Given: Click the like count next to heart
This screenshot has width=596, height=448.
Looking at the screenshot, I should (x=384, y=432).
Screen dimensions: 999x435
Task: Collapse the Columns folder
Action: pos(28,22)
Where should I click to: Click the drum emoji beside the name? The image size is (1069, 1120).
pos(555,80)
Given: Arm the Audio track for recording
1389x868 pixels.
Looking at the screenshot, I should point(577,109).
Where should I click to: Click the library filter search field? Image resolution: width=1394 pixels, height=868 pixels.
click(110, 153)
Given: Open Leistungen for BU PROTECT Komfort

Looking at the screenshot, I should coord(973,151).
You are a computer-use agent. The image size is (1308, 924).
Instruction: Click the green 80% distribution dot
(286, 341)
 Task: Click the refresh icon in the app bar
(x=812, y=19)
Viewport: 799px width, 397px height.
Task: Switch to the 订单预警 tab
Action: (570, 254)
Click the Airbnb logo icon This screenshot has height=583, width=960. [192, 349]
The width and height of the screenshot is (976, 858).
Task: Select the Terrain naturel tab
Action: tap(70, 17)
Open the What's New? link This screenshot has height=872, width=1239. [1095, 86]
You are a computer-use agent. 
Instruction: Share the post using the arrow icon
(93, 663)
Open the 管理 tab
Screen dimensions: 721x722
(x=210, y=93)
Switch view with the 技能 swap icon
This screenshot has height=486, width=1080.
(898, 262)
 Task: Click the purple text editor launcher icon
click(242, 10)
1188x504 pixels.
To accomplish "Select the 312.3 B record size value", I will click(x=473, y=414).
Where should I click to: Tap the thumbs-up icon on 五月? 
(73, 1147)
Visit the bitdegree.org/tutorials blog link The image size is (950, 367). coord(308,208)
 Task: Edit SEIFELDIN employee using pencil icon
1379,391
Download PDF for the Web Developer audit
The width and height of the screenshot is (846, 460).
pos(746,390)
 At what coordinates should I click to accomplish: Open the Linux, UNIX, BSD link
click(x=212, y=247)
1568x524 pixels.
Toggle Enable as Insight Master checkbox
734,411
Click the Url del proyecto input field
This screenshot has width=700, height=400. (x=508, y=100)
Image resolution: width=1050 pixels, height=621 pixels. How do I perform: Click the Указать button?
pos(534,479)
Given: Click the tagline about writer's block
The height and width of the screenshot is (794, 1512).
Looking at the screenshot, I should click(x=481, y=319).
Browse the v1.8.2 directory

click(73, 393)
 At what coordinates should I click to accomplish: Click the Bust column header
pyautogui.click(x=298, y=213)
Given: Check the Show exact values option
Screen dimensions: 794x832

● What this task involves: Give the part of the data that opens with the line containing "Given: Click the tagline about writer's block" and runs through the end of the data as a JSON list of strings, one string per line, with blank lines omitted.

● Task answer:
[
  "Given: Click the tagline about writer's block",
  "The height and width of the screenshot is (794, 1512).",
  "Looking at the screenshot, I should click(x=481, y=319).",
  "Browse the v1.8.2 directory",
  "click(73, 393)",
  " At what coordinates should I click to accomplish: Click the Bust column header",
  "pyautogui.click(x=298, y=213)",
  "Given: Check the Show exact values option",
  "Screen dimensions: 794x832"
]